Je l'invite à m'accompagner à l'intérieur et lui propose un café.
— Ça change de l'extérieur, concède-t-elle à la vue des plaids en patchwork, de la collection de cirés dans l'entrée, du canevas défraîchi représentant un pot de fleur et des fauteuils et canapés assortis usés jusqu'à la corde, datant de bien avant la naissance de mon père.
Je pose mon sac sur la console de l'entrée et me rends compte que j'ai laissé tous mes bagages chez Antoine sans réfléchir. Tant pis. Je trouverais bien quelque chose à me mettre dans une des armoires. Ce sera l'occasion de reprendre enfin le tri laissé en plan en janvier. Ça me changera les idées. Mais cette fois-ci je ne commencerai pas par le grenier.
— Alors ? m'interpelle Adèle lorsque je lui apporte une tasse de café en arcopal. Tu ne vas pas changer d'avis ? Tu es certaine de ne pas vouloir repartir avec moi ? Comment vas-tu faire, toute seule sans voiture ?
— Comment ça changer d'avis ?
— Pour Antoine.
— Non. Et j'ai l'habitude. Je n'ai pas le permis de conduire.Adèle met un temps à encaisser la nouvelle, comme 100% de la population en dehors de Paris. À chaque fois, ça fait l'effet d'une faille spatio-temporelle. Elle se ressaisit, cependant.
— Tu n'as rien entendu de ce que je t'ai dit dans la voiture ?
Je ne veux pas avouer que je n'ai rien écouté du trajet, alors je la fixe d'un regard interdit qui lui laisse le loisir de l'interprétation.
— Comme tu voudras, conclut-elle en se levant et en posant sa tasse à côté de mon sac à main. Mais c'est trop con. Tu devrais le laisser te parler de Roxane.
ROXANE. Putain.
Voyant que je suis de retour à ma colère, Adèle repart vers Limoges en m'invitant à lui téléphoner si besoin. Je la vois lorgner au moins cinq minutes sur un Monsieur Blond torse nu et ruisselant de sueur avant de démarrer le moteur.

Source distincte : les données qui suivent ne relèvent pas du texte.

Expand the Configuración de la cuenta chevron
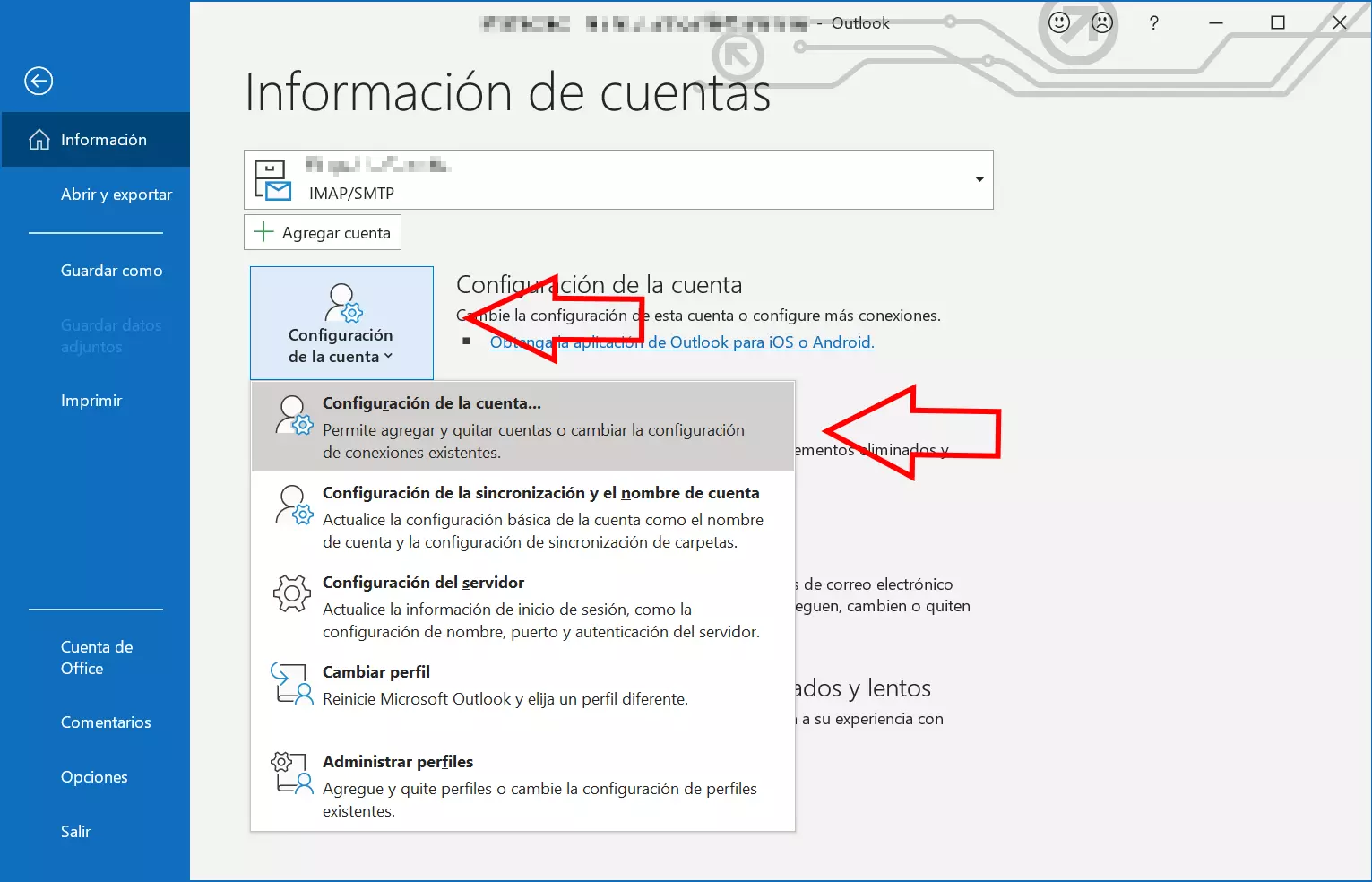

J'avance à pas lents dans le salon total look vintage de mamie, me sentant comme une étrangère en terrain hostile. Trois mois que je n'ai pas remis les pieds ici. Tout est resté en plan, si ce n'est le matériel de Monsieur Blond dans l'entrée, vue qu'il a les clés. Un bandeau de scellé traîne sur le seuil de la bibliothèque, dernier vestige du passage de la police limougeaude, avec les nombreuses traces de pas boueuses dans tous les couloirs. On ne peut pas dire que je me sente chez moi. Je me sens totalement désœuvrée.

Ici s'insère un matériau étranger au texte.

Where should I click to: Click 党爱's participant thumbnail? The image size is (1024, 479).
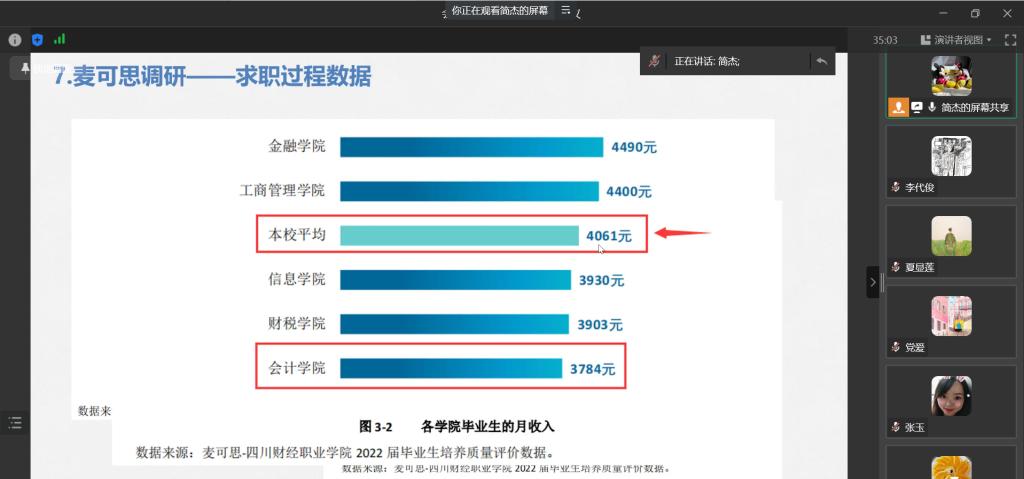click(x=951, y=316)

Alors que je suis tout à mon désarroi, Monsieur Blond, torse nu tel une apparition au sex appeal incontrôlable de pub Coca Light dopé à la même testostérone que Chris Hemsworth, entre en grand fracas dans l'entrée, tenant à bout de bras un tas d'outils que je serais incapable de nommer. Ne s'attendant pas à me voir sortir du salon, il lâche tout sur le sol de surprise, manquant de briser la tomette tricentenaire.
— Mademoiselle Kashinsky !
Dans un mouvement brouillon pendant lequel il manque de me crever un œil avec ses tétons, il s'empresse d'enfiler un t-shirt, de ramasser son matériel et de se composer un sourire.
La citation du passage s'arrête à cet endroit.